I can't help but think some of the big advice given to new parents re newborns is given in complete isolation to how most people's real lives are.
Take two of the biggies.
Never leave your baby to sleep alone for the first 6 months. Perfectly feasible if you have a baby who happily sleeps in the corner of the living room every evening, or sleeps contentedly in a sling, maybe, assuming someone can physically wear a sling that long. But nowhere near as practical if you have a baby who only sleeps in a pitch dark room with white noise blasting at them, say. Not taking into account a parent's own mental health which might just need an hour to themselves in an evening.
Never leave your baby to cry. Again, possibly quite easily done with just one child who sleeps well at night. Much less easily done if you have older children, or are on your knees with sleep deprivation.
But the advice is generally given in such dogmatic terms that it leaves new mums terrified they are causing damage to their newborn by not adhering rigidly to these recommendations.

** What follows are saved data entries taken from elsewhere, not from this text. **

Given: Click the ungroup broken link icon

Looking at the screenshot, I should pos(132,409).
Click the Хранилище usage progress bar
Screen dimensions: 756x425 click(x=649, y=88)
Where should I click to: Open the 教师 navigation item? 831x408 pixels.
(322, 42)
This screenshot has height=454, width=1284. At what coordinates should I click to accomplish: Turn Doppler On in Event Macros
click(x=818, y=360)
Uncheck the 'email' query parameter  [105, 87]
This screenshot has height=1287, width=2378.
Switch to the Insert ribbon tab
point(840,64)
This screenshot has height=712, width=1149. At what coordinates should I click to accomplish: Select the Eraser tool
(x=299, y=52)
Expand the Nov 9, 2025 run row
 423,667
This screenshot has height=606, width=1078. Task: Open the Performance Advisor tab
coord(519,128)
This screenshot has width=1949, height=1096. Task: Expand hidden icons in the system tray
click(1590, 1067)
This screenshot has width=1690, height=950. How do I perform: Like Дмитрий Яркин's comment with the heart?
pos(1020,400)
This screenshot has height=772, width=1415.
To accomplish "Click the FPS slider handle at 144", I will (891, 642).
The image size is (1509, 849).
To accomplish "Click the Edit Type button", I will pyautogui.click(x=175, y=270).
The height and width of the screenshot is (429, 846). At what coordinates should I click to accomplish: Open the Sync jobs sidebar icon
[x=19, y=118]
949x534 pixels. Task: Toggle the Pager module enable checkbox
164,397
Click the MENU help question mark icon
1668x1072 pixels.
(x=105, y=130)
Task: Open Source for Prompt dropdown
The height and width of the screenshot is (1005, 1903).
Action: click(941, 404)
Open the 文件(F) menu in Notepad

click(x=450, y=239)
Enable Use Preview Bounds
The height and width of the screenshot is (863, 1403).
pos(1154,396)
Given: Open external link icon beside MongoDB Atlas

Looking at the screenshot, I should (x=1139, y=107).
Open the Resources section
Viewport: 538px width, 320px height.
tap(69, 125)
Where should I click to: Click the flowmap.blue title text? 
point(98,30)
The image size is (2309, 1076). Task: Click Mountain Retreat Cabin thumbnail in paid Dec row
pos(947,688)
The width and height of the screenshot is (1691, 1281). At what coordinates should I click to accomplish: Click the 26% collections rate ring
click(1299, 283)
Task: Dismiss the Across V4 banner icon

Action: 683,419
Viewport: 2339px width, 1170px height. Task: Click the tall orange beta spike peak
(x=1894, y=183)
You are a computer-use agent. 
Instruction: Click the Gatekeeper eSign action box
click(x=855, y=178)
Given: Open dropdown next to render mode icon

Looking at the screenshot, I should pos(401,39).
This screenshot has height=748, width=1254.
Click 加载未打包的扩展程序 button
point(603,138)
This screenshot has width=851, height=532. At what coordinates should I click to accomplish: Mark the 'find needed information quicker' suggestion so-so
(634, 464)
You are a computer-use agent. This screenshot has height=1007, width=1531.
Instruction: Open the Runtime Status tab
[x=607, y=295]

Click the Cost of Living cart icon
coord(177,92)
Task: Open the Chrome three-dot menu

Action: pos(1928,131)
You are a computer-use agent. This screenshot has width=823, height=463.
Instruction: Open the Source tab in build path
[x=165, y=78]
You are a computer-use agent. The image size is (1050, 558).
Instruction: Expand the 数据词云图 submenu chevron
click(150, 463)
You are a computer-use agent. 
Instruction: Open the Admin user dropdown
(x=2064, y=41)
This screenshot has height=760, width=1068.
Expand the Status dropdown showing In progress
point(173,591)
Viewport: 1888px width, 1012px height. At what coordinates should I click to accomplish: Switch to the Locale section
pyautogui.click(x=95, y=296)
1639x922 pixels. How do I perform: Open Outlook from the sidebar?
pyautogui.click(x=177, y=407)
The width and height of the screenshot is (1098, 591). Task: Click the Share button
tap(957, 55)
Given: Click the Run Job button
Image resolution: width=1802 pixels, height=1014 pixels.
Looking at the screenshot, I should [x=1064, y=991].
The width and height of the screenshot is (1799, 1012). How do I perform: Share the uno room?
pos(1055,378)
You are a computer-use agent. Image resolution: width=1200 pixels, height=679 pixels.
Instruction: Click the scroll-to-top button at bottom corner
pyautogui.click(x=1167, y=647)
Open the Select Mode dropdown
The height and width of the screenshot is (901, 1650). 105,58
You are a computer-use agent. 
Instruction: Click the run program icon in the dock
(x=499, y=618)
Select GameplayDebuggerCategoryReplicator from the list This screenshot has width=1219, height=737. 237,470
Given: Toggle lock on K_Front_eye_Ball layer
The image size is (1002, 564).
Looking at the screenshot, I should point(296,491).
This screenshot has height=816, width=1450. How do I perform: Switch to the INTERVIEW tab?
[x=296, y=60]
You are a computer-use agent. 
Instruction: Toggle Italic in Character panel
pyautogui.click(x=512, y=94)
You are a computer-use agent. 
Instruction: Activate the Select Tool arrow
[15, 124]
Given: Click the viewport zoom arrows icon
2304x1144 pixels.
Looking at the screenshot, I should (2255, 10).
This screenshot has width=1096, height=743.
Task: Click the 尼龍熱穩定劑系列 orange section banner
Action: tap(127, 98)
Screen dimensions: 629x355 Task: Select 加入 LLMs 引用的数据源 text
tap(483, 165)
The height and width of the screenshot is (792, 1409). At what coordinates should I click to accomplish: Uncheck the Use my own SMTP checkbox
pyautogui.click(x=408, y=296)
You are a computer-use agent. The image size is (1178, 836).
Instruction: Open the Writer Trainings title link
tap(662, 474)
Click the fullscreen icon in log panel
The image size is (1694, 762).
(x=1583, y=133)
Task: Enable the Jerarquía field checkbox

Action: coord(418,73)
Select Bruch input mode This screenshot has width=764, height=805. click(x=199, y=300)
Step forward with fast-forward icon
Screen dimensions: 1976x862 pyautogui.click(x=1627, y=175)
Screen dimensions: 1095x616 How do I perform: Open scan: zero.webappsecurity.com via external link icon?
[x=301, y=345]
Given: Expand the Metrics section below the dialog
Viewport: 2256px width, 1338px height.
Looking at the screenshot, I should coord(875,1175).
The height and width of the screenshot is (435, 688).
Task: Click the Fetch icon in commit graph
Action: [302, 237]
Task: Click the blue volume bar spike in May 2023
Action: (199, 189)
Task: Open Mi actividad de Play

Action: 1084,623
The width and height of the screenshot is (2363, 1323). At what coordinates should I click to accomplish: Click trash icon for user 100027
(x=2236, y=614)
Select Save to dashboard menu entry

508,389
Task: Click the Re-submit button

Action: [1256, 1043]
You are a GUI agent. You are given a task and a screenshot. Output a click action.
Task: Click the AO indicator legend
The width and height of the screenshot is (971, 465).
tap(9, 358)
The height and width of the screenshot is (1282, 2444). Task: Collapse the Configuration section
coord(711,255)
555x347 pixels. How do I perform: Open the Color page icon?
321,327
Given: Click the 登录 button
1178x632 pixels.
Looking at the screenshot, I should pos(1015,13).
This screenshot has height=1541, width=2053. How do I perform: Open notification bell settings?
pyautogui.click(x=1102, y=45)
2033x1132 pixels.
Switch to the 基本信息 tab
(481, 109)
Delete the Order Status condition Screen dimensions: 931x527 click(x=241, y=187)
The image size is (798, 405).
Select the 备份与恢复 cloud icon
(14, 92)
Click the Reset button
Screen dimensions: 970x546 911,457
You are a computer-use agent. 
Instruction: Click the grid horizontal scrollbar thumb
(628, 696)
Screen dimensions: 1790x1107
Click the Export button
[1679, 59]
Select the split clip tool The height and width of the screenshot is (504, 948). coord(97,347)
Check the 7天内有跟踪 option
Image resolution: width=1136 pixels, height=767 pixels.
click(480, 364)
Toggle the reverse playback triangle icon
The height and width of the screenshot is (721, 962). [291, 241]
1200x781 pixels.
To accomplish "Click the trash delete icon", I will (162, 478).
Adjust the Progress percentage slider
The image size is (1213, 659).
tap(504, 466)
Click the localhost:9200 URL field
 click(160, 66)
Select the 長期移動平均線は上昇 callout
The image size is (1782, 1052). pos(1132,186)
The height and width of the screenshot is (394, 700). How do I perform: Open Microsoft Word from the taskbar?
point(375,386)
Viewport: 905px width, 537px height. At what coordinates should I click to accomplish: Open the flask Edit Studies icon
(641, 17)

I'm not saying the recommendations aren't right. I know people with much more experience are making what they feel to be the correct, evidence based advice on the safest way to care for a newborn. But if it's given in complete isolation from the reality of family life - multiple children, partners working long hours or away, high needs babies, struggling mental health - they advice can end up being just another rod to beat yourself up about and creating more worry?